To provide supporting evidence for the above hypothesis, we performed bioinformatics analysis and observed a positive correlation between the expression of PAX6 and STAT5A in TCGA database and GSE35988 dataset [31] respectively (Supplementary Fig. S4b and S4c). Similarly, the endogenous STAT5A expression was also higher in samples from the NEPC patients compared to those from the CRPC-Adeno patients (Fig. 6b). More importantly, IHC assay revealed a higher expression of STAT5A in NEPC group than in either CRPC or primary PCa group (Fig. 6c). In addition, data from GSE70380 dataset indicated that the expression of STAT5A and NCAM1 was increased following with the ENZ treatment, while the expression levels of NKX3.1 and KLK3 were decreased (Supplementary Fig. S4d). Moreover, we also identified a positive correlation between the expression of STAT5A and that of NE signature genes by analyzing the data from Broad/Cornell 2012 Cohort (Supplementary Fig. S4e). Furthermore, we analyzed data from two independent datasets (GSE16560 and GSE116918) and found that patients with high expression of the STAT5A had a poorer prognosis (Supplementary Fig. S4f). Therefore, these data together indicated that STAT5A appeared to mediate the promoting role of PAX6 in NE trans-differentiation.

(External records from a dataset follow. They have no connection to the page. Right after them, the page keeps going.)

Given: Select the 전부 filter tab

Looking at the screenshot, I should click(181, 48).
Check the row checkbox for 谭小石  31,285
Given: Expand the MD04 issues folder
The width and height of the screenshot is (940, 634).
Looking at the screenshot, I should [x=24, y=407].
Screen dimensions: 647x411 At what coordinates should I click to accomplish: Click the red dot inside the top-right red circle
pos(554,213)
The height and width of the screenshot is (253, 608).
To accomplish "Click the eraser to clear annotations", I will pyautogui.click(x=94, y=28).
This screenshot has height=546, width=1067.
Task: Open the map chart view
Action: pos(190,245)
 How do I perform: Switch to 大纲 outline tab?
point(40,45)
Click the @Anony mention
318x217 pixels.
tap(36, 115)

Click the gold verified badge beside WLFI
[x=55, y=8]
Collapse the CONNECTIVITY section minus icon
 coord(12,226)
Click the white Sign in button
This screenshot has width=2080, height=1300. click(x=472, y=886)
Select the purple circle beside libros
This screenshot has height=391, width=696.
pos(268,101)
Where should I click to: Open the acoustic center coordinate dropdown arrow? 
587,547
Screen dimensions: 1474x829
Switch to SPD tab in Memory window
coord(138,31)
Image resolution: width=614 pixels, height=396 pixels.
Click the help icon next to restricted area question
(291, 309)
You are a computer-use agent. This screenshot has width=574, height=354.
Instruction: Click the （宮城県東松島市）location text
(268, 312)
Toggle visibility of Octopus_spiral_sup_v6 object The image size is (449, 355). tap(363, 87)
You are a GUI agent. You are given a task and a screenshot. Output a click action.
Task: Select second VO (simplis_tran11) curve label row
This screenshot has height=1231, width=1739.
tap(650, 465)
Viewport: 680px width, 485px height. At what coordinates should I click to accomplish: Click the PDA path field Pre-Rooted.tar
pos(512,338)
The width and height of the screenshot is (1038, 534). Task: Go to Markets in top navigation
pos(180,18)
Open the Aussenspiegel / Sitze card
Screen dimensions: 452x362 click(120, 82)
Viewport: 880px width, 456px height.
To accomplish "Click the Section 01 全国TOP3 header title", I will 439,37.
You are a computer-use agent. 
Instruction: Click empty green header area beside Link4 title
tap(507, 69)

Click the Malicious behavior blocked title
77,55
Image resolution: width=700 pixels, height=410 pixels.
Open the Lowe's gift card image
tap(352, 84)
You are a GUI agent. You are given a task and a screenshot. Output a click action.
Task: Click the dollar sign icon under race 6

In order to confirm this possibility, we performed functional assays in vitro and in vivo to evaluate the effect of STAT5A expressional change on the NE trans-differentiation. First, an upregulation of STAT5A and phosphorylated STAT5A (p-STAT5A) expression was observed in LNCaP-PAX6 cells (Supplementary Fig. S5a). We also detected a higher expression level of STAT5A and p-STAT5A in LNCaPENZ cells compared to the control cells (Supplementary Fig. S5b). Reversely, after knockdown of PAX6 in LNCaPENZ cells, we observed a downregulation of both total STAT5A and p-STAT5A expression (Supplementary Fig. S5c). Subsequently, we investigated whether PAX6 promoted STAT5A expression at a transcriptional level. To this end, we performed ChIP assay in LNCaP-PAX6 cells and identified two binding sites of PAX6 on the STAT5A promoter region (Fig. 6d). Next, in order to further validate that PAX6 induced the NE characteristics through upregulation of STAT5A expression, we overexpressed STAT5A in DU145-shPAX6 cells and PC3-shPAX6 cells respectively as rescue assays. We found that the expression of NE marker genes decreased with the downregulation of PAX6 and was compensated with the over-expression of STAT5A in DU145 and PC3 cells (Fig. 6e and Supplementary Fig. S5d). We also found that the cell proliferation was significantly decreased following the PAX6 knockdown but was increased to a higher or a similar level compared to that in the control after STAT5A overexpression in DU145 cells (Fig. 6f). In addition, we carried out tumorsphere formation assays using DU145-shPAX6 and PC3-shPAX6 cells after overexpression of STAT5A. We observed that the reduced sphere-forming ability due to PAX6-knockdown in DU145 and PC3 cells could be rescued by upregulation of STAT5A expression (Fig. 6g and Supplementary Fig. S5e). Reversely, knockdown of STAT5A in LNCaP-PAX6 and C42B-PAX6 cells attenuated the cell proliferation which was previously enhanced by over-expression of PAX6 and downregulated the expression of SYP and NSE as well (Supplementary Fig. S5f and S5g).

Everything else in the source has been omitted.